State prisons legally allow for modern-day slavery
Bishop Noel Jones Pastor, City of Refuge | 2/15/2018, midnight
You may be surprised to learn that under the 13th Amendment of the United States Constitution, California inmates are considered slaves and are treated as indentured servants by definition.
As of Dec. 27, 2017, there were approximately 118,232 individuals incarcerated in California prisons. California budged for 7,700 positions for the California Prison Industry Authority (CALPIA); of-which 6,000 are incarcerated men and women who volunteer to work in manufacturing jobs such as building equipment and furniture, not to mention making license plates, for which CALPIA has a virtual monopoly in California. These prison workers are paid $.40 - $1.00 per hour. Then there are approximately 29 who work in private industries via public/private partnerships and are paid a minimum wage. All other regular prisoners are paid $.08 - $.37 an hour for cooking, cleaning, and other state prison services.
Prisoners who volunteer and are qualified to be trained and serve as firefighters, and work side-by-side with our brave professional firefighters, are paid only $2 a day plus $1 an hour. In California, they have provided approximately 3 million person-hours responding to fires and other emergencies and 7 million person-hours in community service projects, saving California and the state’s taxpayers approximately $100 million. Many have lost their lives protecting the lives of others.
Some argue that treating inmates as indentured servants is fair because they get free medical care and room and board. When you consider that California taxpayers pays up to $75,000 for each adult inmate, and that out of their low wages the state deducts up to 80% for taxes, restitution, room and board, and other costs associated with the prisoner’s criminal processing and incarceration; this argument has no merit. Further, under federal law all inmates are considered slaves and not “employees” as such their salaries are not considered earned income. Thus they are subjected to “legal financial obligation” (LFO), and their wages are subject to personal income taxes but they do not qualify for unemployment benefits, child care tax credit, or Earned Income Tax Credit (EITC), which could net their families up to $12,500 in refunds. Here’s a kicker – private companies that enter into an agreement with the California Department of Corrections and Rehabilitation (CDCR) to employ and train California prisoners get a 10% tax break. In essence, these men and women are serving out their criminal sentences as indentured servants who pay taxes, without representation.
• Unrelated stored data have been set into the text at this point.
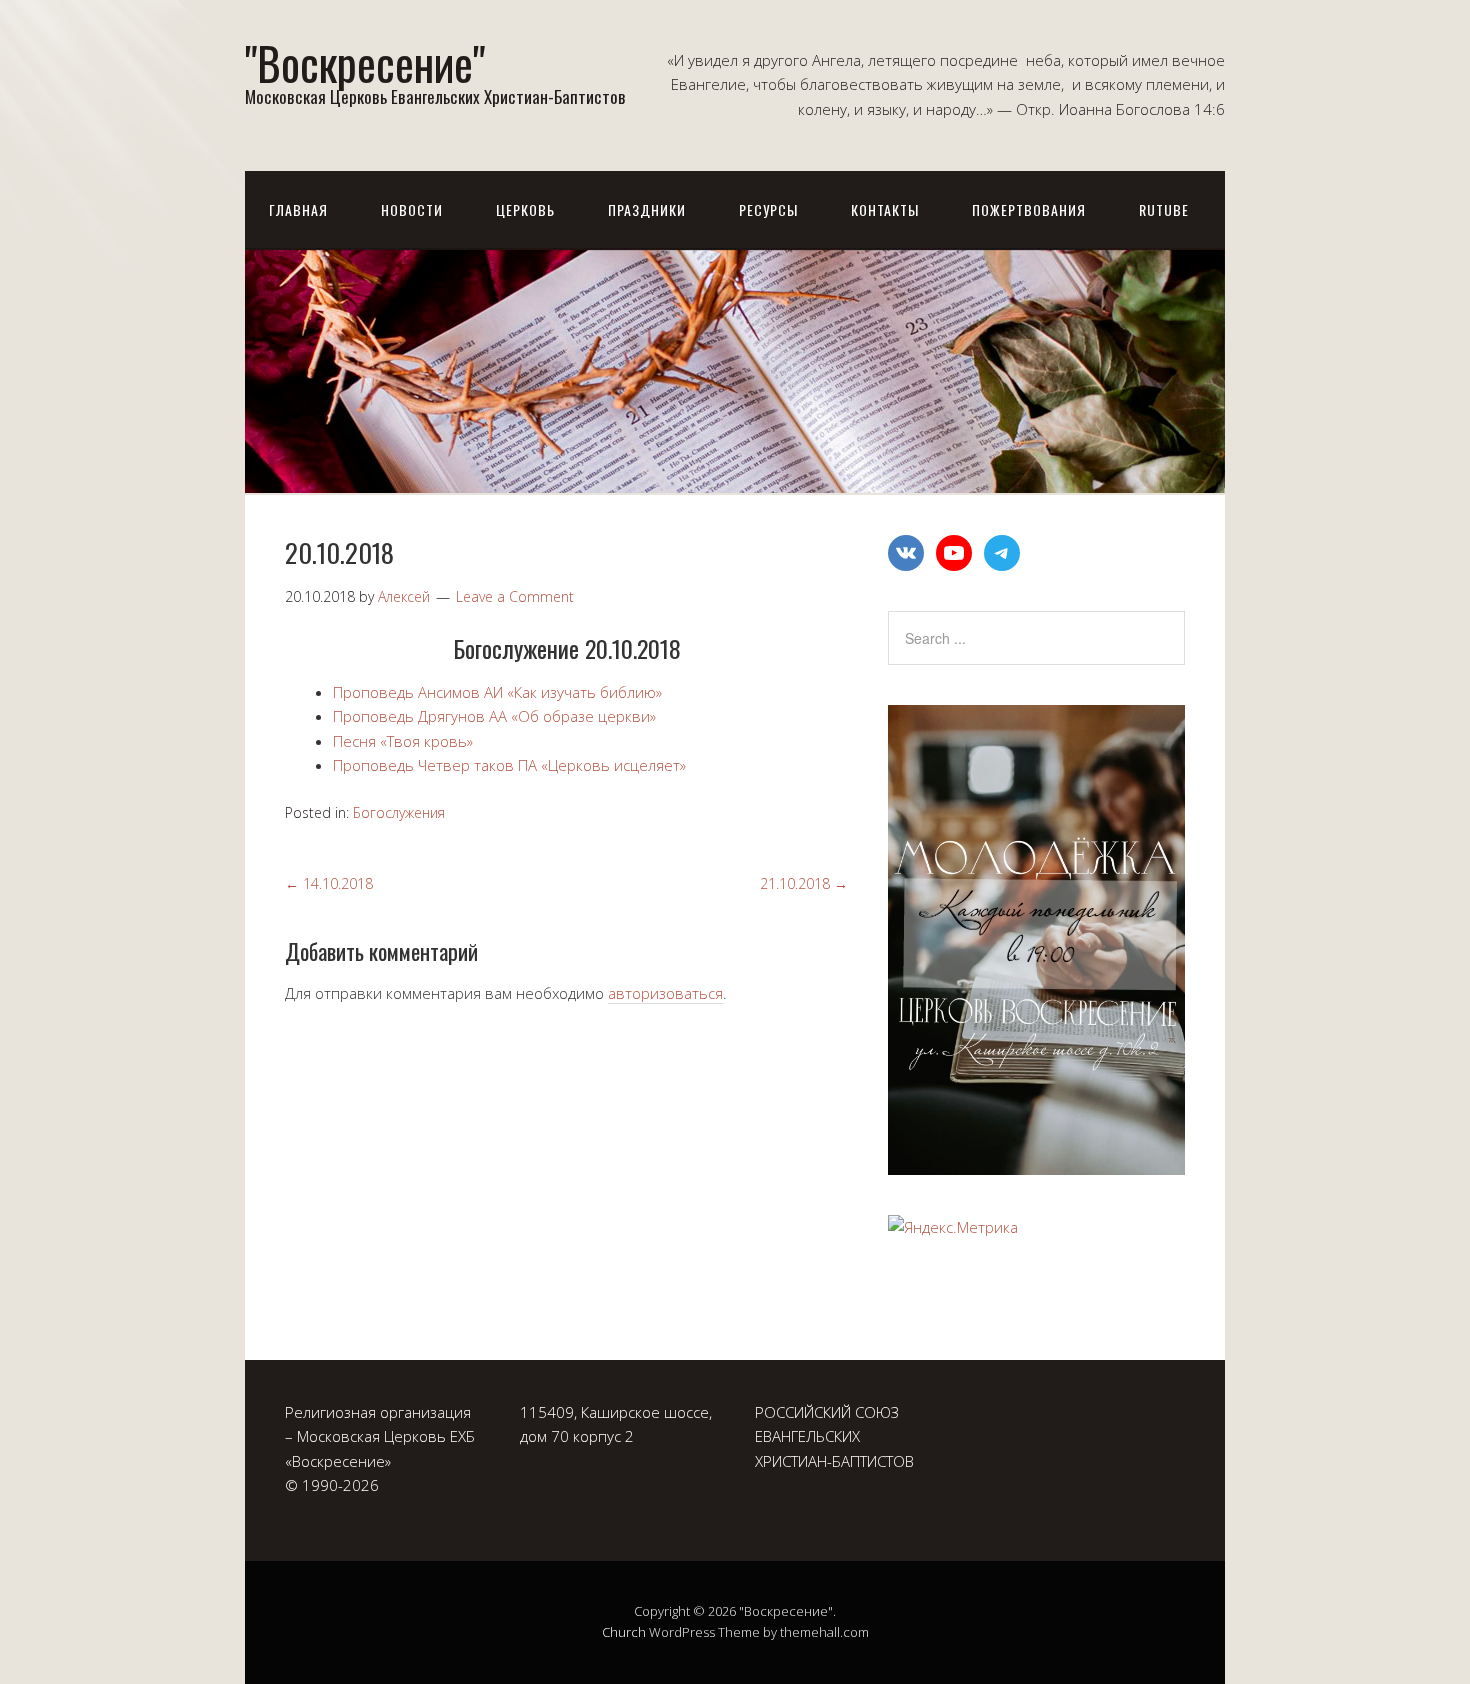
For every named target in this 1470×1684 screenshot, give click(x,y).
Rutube (1164, 209)
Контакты (885, 209)
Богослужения (399, 812)
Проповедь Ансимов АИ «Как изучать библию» (497, 692)
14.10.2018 (329, 883)
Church (624, 1632)
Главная (298, 209)
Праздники (647, 209)
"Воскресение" (365, 62)
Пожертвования (1029, 209)
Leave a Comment (515, 596)
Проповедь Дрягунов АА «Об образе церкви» (494, 716)
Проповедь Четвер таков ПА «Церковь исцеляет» (513, 765)
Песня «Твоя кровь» (403, 741)
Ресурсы (768, 209)
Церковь (525, 209)
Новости (412, 209)
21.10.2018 (804, 883)
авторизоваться (665, 993)
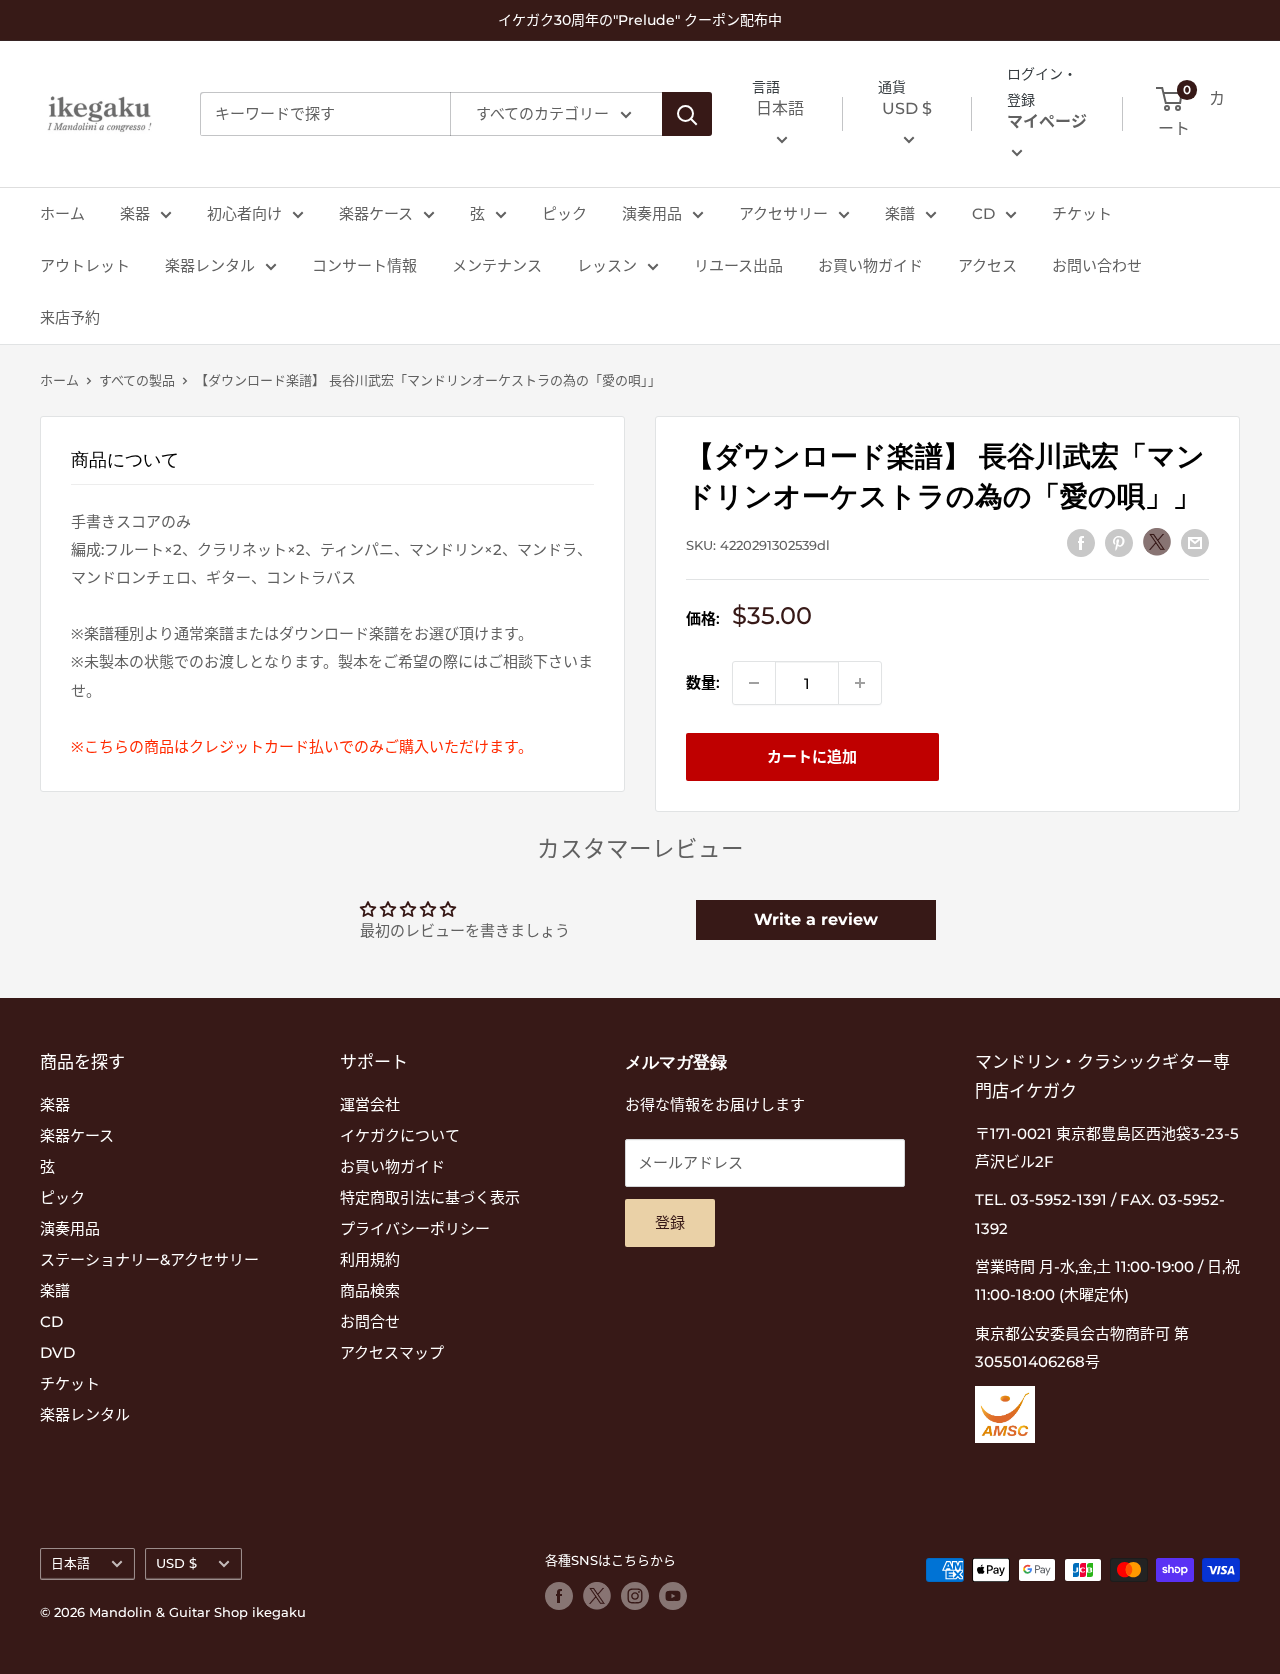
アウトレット (85, 265)
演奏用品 (652, 213)
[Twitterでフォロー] (597, 1596)
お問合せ (370, 1321)
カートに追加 (812, 756)
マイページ (1047, 122)
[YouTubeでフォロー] (673, 1596)
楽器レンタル (210, 265)
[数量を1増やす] (860, 683)
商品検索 (370, 1290)
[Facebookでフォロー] (559, 1596)
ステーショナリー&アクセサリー (149, 1259)
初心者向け (244, 213)
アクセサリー (783, 213)
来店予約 (70, 317)
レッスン (607, 265)
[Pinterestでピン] (1119, 542)
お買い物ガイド (870, 265)
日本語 (70, 1563)
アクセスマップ (392, 1352)
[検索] (687, 114)
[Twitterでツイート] (1157, 542)
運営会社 (370, 1104)
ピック (564, 213)
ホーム (62, 213)
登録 (670, 1222)
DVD (57, 1352)
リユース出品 (738, 265)
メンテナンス (497, 265)
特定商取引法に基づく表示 (430, 1197)
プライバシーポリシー (415, 1228)
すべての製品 (137, 380)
Equally inequitable, this unfair and unjust system continues to deny former inmates, who have served their time and are productive, tax paying citizens, from voting because their crime was considered a felony. And inmates who qualify to vote are not institutionally encourage and provided the opportunity to register and vote as part of their civic education while incarcerated. This is especially unfair when their crime may not be a felony under existing California law, they are required to pay taxes, and the state has failed to protect their freedom of speech.
The Governor’s budget preserves the Conservation (Fire) Camp Program, and inmates who volunteer to participate in CALPIA’s Career Technical Education (CTE) programs can earn industry-accredited certifications.